Namun dengan adanya fakta bahwa bertambahnya jumlah kementerian di dalam Kabinet Merah Putih bukankah hal itu justru memperumit koordinasi antar instansi?
Atau paling tidak ada suatu instansi yang bingung menempatkan diri karena tugasnya tumpang tindih. Ujung-ujungnya saling lempar tanggung jawab apabila terjadi suatu permasalahan.
Pemerintah juga mengklaim bahwa telah menyalamatkan 6,7 Triliun uang negara dari hasil pemulihan aset negara yang sebelumnya disalahgunakan oleh pihak yang korup dan tidak bertanggung jawab. Meskipun angka tersebut bukanlah angka yang kecil, namun sejumlah pengamat mengatakan bahwa sebagian besar kasus merupakan hasil daur ulang dari periode sebelumnya.
Wacana Kontroversial Pemerintah
Pernyataan Prabowo tentang "kebijakan memaafkan pelaku korupsi asal mengembalikan aset negara" menuai polemik. Pihak yang pro berargumen ini adalah solusi pragmatis untuk mempercepat pemulihan kerugian negara. Sementara kritikus menilai kebijakan ini berisiko melemahkan efek jera dan mengabaikan prinsip equality before the law.

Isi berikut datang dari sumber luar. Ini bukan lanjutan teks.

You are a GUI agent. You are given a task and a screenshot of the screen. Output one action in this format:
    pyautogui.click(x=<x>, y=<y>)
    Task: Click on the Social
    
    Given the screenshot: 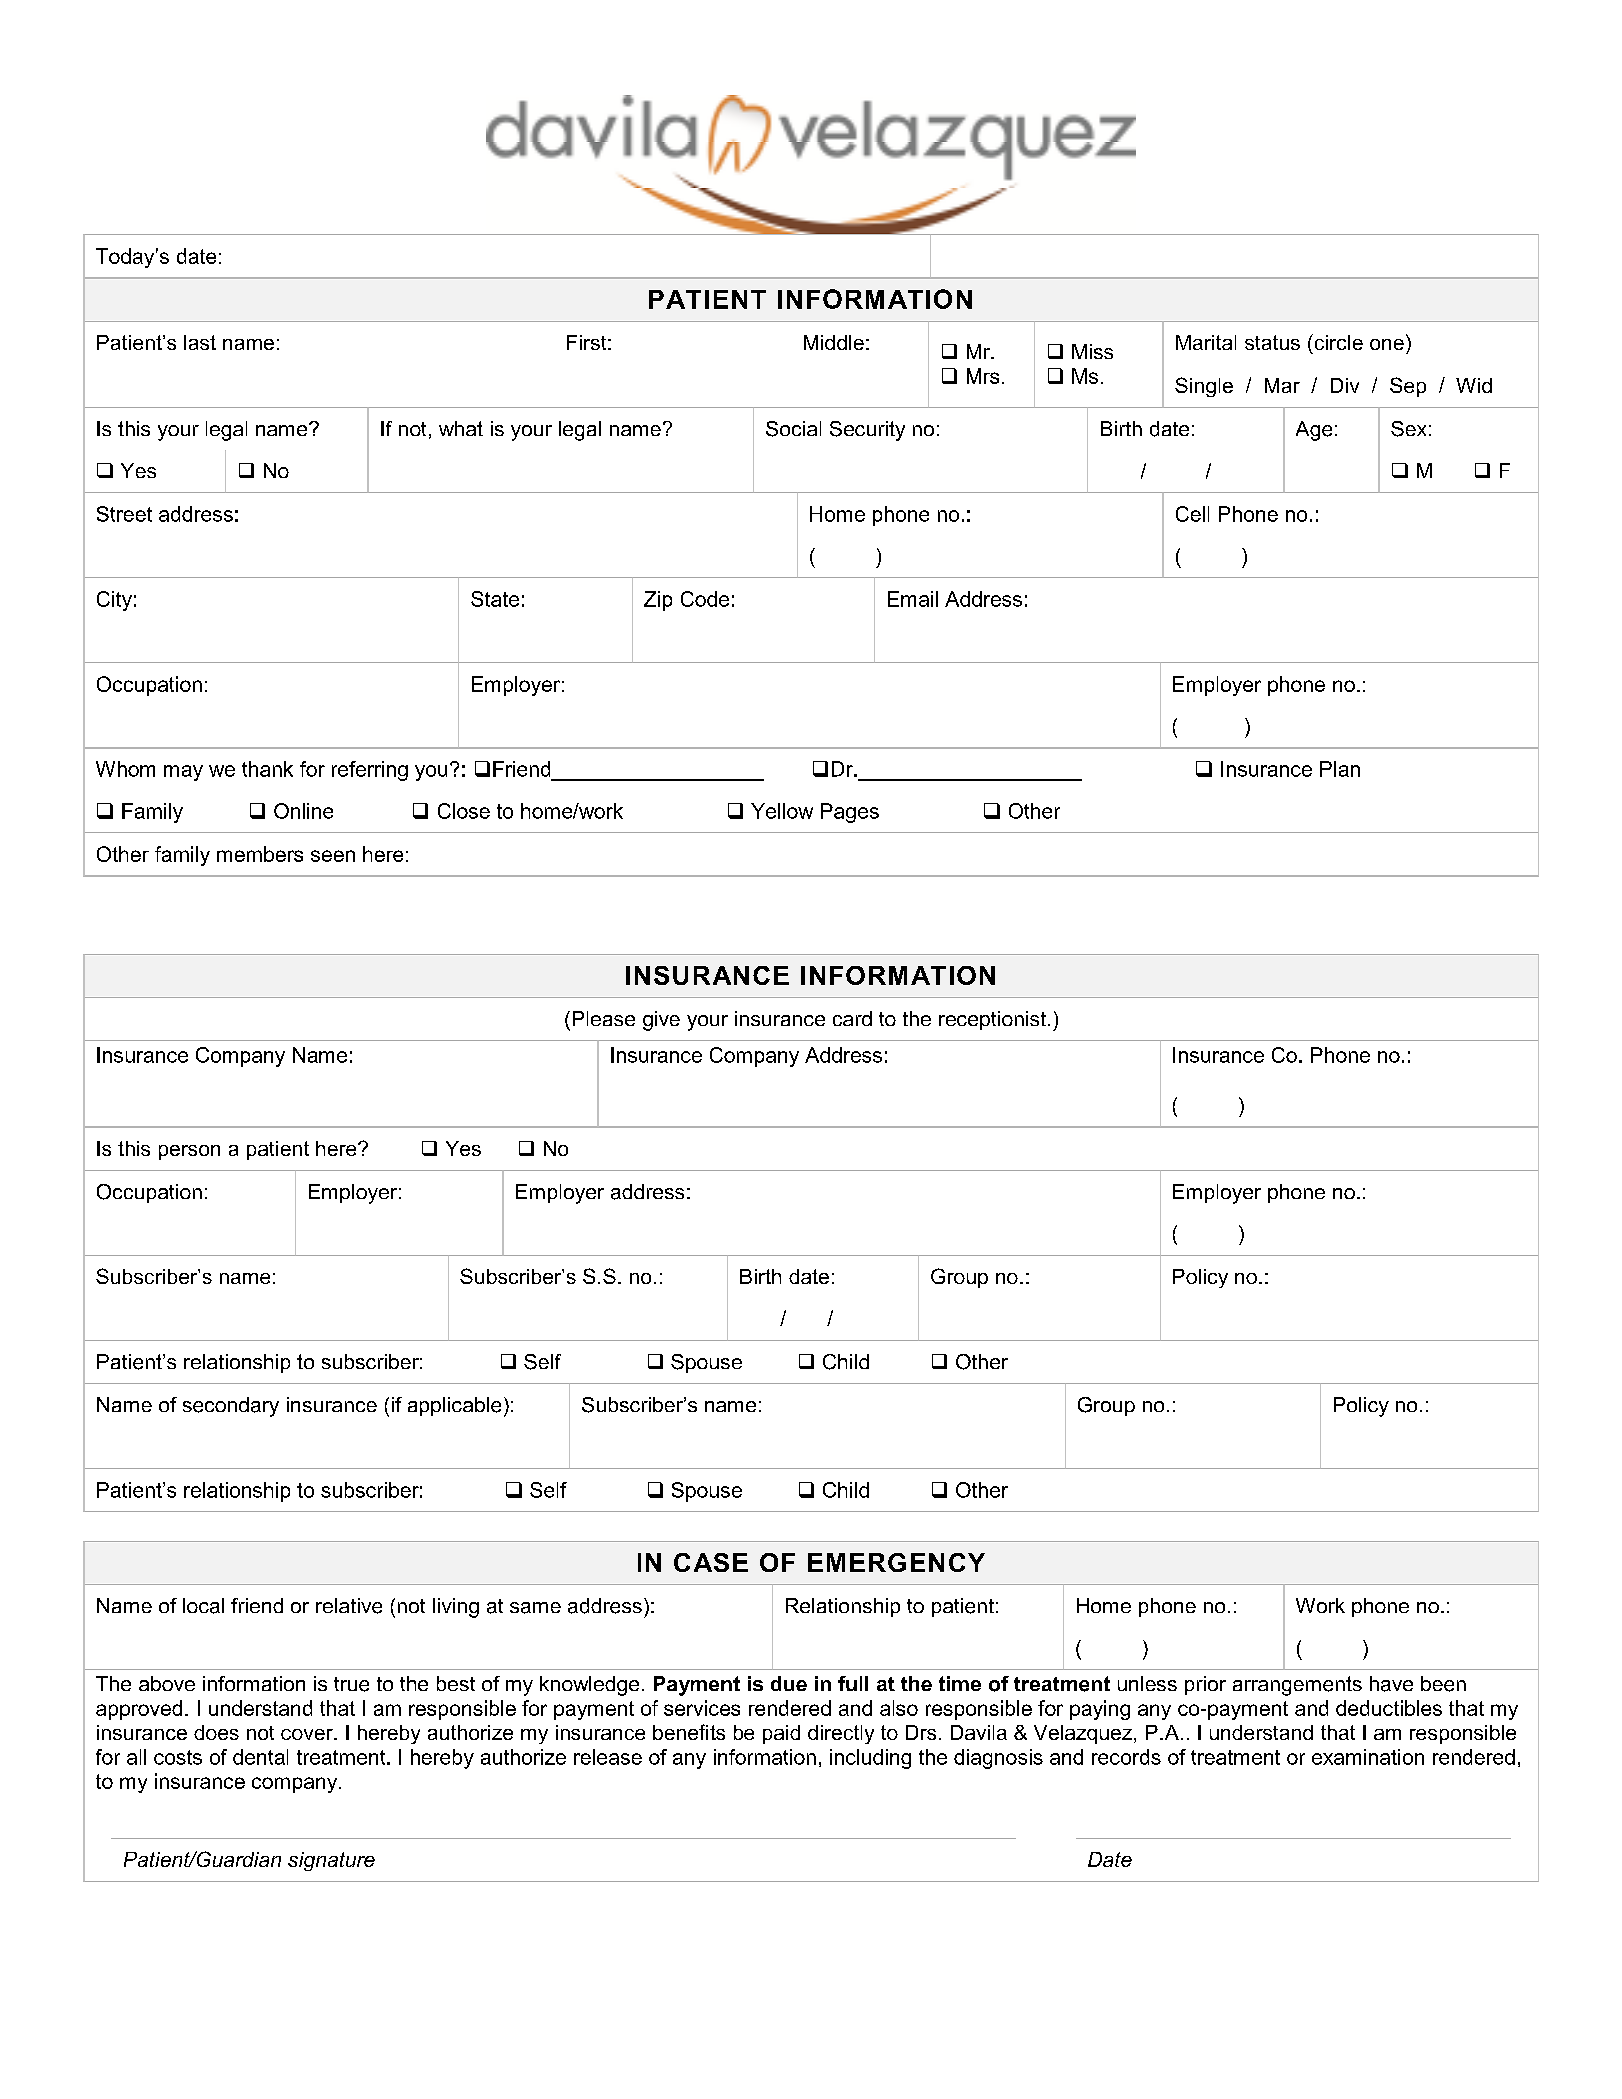 What is the action you would take?
    pyautogui.click(x=793, y=429)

Meskipun demikian, hingga artikel ini ditulis belum ada panduan resmi atau peraturan turunan yang mengatur mekanisme amnesti tersebut. Hal ini memicu kekhawatiran bahwa kebijakan ini bisa disalahgunakan untuk melindungi elite tertentu.
Respons Publik: Antara Skeptisisme dan Harapan
Masyarakat tentu selalu mengharapkan bahwa adanya perubahan nyata ketika dipimpin oleh pemimpin yang baru. Pemimpin yang tidak hanya nyaring pada saat kampanye, tetapi juga pemimpin yang berani mengambil sikap, menentukan keputusan yang memberikan manfaat kepada masyarakat kita.